Now is the time for people to return home. The monsoon starts in July, making movement treacherous again. It is a small and vital window of opportunity.

Unicef has provided each family in the relief camps with a return-home kit including clothes, food, blankets, jerry cans and cooking equipment. Vulnerable people such as widows, orphans and the elderly have been registered and taken to transitional camps until they are able to go back home in safety or be provided with alternative land.

A casualty of the earthquake was the already fragile educational system. A total of 7,669 schools were destroyed, killing 18,000 students, many of whom were crushed at their desks.

The silver lining of this disaster is the new demand for schooling from children and parents.

Northern Pakistan is a conservative region where literacy levels are low and female enrolment in schools is minimal. For many children, especially girls, relief camps provided their first taste of education. As life shifts back home, communities' appetites have been whetted.

Many aid agencies are pushing for schools to be a priority in the Government's reconstruction budgets. Out of this disaster it's warming to think an opportunity has been created to change a generation of children's lives.

Pakistan needs to reconstruct more than half a million homes in some of the most remote areas of the country.

Even if people manage to get home, there is no guarantee their home is where they left it. A lot of land simply doesn't exist any more, having slipped down the mountainside. Much of what remains bears such deep cracks it cannot be cultivated.

And many people are just too frightened to go home. Since the earthquake there have been almost 2000 major aftershocks. This is traumatic for a nation with already frayed nerves.
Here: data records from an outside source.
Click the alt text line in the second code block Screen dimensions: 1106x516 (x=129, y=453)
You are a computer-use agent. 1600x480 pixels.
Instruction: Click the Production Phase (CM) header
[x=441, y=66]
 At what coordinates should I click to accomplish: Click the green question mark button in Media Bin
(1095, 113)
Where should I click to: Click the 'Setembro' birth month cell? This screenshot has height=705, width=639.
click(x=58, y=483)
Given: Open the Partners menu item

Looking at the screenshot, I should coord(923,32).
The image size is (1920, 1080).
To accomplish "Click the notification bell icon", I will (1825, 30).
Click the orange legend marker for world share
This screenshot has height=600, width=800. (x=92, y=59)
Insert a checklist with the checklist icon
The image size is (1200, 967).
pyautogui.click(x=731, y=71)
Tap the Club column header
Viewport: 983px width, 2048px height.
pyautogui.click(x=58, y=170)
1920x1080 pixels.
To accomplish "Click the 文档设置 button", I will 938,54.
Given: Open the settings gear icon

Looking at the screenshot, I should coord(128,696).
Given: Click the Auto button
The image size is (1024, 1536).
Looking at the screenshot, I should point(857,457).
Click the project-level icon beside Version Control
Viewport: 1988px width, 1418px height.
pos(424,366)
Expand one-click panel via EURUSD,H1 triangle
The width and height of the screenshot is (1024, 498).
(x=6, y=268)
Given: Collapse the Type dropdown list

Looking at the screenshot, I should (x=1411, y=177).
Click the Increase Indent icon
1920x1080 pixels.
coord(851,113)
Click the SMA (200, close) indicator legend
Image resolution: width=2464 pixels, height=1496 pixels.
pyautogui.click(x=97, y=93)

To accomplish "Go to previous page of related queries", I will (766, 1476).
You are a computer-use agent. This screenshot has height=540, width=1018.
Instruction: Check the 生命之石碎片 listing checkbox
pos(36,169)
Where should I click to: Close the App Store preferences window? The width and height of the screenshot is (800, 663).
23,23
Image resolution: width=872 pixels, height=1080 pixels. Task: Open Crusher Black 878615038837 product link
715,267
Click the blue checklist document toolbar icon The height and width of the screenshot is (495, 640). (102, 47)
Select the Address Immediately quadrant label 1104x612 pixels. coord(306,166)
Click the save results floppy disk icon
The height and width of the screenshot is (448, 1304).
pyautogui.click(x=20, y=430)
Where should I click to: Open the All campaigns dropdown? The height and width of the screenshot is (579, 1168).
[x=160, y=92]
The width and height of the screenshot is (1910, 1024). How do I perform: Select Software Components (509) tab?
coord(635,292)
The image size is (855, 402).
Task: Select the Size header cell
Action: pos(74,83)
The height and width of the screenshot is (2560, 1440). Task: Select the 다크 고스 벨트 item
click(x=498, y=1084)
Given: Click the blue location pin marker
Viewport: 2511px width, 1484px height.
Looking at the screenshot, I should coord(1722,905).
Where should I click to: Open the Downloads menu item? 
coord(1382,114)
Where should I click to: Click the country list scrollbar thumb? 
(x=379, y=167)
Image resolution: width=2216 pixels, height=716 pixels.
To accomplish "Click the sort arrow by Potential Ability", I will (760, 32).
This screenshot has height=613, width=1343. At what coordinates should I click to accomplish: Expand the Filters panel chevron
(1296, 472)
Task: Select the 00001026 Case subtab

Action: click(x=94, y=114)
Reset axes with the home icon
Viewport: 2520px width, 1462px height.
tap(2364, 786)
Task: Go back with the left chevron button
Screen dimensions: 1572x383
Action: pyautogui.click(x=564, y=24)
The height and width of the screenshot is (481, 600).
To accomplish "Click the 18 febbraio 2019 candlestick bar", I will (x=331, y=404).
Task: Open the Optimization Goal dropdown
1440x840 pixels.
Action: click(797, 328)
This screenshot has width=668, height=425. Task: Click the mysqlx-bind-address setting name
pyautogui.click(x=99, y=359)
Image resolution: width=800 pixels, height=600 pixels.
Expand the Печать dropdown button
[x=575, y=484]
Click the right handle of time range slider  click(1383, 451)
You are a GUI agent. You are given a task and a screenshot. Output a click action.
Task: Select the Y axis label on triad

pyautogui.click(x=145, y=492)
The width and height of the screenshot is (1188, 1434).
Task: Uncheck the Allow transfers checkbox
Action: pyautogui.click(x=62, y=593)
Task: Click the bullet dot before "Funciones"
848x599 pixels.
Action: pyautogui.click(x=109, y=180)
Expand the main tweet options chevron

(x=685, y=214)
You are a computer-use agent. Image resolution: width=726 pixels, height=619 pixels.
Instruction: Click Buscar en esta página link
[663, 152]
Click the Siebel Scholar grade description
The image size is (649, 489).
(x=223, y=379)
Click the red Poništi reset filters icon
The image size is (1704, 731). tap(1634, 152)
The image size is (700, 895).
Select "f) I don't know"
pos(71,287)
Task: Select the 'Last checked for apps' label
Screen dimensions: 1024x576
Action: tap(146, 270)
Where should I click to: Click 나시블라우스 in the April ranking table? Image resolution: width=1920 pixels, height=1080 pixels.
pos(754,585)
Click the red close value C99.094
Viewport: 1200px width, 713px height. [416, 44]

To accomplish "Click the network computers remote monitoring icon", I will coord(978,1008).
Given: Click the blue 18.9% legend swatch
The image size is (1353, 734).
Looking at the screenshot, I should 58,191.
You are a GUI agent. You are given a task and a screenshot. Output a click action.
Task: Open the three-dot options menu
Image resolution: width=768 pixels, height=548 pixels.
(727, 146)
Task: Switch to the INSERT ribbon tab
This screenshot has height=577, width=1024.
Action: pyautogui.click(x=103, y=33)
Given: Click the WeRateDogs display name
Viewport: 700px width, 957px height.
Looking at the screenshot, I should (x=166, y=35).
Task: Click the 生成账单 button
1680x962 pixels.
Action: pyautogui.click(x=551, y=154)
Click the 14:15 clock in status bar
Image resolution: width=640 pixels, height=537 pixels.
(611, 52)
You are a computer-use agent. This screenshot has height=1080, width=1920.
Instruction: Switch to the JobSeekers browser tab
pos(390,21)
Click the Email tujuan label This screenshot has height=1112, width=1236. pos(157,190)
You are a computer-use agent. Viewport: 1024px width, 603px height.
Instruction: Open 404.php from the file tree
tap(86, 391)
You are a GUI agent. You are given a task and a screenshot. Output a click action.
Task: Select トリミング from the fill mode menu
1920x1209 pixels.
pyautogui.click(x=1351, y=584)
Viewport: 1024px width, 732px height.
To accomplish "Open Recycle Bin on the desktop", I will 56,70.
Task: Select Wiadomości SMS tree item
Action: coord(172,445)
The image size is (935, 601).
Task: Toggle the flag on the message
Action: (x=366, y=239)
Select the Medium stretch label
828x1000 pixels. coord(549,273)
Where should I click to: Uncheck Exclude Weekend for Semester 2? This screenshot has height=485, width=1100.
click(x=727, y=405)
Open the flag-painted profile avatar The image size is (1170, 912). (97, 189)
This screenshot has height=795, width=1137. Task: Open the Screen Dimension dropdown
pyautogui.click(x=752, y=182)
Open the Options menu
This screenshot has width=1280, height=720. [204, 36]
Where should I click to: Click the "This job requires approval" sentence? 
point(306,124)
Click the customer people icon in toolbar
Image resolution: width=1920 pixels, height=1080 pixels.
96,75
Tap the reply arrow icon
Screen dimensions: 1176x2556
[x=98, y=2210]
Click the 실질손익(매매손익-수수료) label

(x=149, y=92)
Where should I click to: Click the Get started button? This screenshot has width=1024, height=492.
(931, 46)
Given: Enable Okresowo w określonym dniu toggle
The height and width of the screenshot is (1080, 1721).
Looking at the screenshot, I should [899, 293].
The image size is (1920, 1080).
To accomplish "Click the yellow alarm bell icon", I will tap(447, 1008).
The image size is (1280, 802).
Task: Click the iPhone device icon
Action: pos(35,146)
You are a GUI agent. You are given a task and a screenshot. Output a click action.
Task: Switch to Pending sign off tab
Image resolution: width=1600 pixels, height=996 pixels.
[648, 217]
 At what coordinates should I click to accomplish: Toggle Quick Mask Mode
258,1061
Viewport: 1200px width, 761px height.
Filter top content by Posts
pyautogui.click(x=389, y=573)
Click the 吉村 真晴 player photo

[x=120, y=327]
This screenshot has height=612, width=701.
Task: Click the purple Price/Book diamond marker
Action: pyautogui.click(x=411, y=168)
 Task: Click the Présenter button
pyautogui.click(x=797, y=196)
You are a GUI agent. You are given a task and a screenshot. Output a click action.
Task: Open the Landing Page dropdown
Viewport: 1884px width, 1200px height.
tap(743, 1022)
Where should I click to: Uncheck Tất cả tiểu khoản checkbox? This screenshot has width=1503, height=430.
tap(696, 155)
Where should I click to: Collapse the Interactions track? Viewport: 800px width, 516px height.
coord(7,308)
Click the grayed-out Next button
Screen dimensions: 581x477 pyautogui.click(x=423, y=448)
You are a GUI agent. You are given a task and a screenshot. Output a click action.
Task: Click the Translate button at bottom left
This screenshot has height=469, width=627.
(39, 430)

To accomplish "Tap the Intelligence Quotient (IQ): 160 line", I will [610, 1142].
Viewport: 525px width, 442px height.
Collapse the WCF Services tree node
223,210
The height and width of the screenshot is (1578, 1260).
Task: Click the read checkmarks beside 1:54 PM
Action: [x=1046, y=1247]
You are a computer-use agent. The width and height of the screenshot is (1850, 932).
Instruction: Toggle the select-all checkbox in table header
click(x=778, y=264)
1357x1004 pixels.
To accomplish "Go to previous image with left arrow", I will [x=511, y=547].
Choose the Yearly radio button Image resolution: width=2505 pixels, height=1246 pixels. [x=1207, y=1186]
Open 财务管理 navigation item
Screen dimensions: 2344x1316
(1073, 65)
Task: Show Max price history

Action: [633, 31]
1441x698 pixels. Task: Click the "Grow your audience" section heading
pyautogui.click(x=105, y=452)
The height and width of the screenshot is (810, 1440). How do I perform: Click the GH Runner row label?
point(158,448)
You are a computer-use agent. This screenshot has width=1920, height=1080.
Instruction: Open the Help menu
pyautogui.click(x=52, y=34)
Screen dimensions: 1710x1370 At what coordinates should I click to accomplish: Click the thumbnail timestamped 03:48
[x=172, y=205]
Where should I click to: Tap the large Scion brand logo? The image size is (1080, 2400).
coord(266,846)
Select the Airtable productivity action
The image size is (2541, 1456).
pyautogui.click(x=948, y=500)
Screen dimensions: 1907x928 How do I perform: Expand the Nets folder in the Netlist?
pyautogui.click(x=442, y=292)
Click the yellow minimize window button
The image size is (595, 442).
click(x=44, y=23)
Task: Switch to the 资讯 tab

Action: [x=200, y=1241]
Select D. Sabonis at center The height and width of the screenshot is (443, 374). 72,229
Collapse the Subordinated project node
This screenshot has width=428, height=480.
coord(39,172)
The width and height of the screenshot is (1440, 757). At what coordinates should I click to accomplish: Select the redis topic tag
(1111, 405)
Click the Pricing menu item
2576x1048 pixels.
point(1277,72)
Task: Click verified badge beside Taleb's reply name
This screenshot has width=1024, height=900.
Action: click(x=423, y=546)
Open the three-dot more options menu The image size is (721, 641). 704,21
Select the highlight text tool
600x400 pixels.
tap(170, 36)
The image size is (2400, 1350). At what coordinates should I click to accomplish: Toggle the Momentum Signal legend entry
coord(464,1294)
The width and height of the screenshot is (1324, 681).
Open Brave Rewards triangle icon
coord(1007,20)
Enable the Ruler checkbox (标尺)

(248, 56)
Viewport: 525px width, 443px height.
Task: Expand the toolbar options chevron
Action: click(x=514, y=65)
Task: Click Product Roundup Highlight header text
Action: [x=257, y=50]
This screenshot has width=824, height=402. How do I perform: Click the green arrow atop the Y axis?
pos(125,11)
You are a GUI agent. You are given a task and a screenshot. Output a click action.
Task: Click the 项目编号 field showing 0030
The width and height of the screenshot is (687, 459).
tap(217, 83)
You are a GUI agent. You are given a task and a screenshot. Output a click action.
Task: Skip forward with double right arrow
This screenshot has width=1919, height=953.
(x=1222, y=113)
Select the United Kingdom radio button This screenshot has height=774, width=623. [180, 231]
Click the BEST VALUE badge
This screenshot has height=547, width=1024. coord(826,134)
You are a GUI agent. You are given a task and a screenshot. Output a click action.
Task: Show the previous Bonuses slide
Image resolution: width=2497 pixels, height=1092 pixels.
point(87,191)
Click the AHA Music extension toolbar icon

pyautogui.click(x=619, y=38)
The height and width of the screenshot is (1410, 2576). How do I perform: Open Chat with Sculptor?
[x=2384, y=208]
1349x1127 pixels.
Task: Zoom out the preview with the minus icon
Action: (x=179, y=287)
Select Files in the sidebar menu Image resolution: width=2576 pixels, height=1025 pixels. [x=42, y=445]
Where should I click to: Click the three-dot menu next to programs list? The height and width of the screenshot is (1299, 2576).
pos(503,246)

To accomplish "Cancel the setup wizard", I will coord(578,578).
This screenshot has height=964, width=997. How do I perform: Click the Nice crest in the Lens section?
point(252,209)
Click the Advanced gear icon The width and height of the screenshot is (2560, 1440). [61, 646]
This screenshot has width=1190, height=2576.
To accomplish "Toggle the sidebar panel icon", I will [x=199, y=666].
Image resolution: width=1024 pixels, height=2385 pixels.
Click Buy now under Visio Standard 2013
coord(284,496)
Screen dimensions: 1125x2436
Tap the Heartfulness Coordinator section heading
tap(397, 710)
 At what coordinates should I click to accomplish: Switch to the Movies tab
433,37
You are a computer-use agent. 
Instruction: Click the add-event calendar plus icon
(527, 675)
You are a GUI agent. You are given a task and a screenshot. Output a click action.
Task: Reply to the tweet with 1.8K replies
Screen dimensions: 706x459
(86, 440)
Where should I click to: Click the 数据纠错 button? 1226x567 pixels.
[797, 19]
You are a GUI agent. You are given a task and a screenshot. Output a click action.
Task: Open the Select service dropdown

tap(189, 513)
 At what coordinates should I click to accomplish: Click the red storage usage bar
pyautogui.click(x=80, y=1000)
For towns I visited like Balakot, which was pretty much at the epicentre of the 7.8 quake, rebuilding may not be an option.

Two deadly fault lines run straight underneath it. Because of this the Government plans to move the town 10km away. This once thriving tourist spot will become a permanent mausoleum - many of the dead still lie unclaimed beneath the debris.

Dan Toole, Unicef's emergency manager, said Pakistan, "We have quite a lot of work to do - the Government of Pakistan, national organisations, the UN and others - to keep people alive.

"We need to push as much as we can: supplies, equipment, cement, food, construction advice, engineers into those hills. It is really going to be tough."

* Georgina Newman is communications manager for Unicef NZ.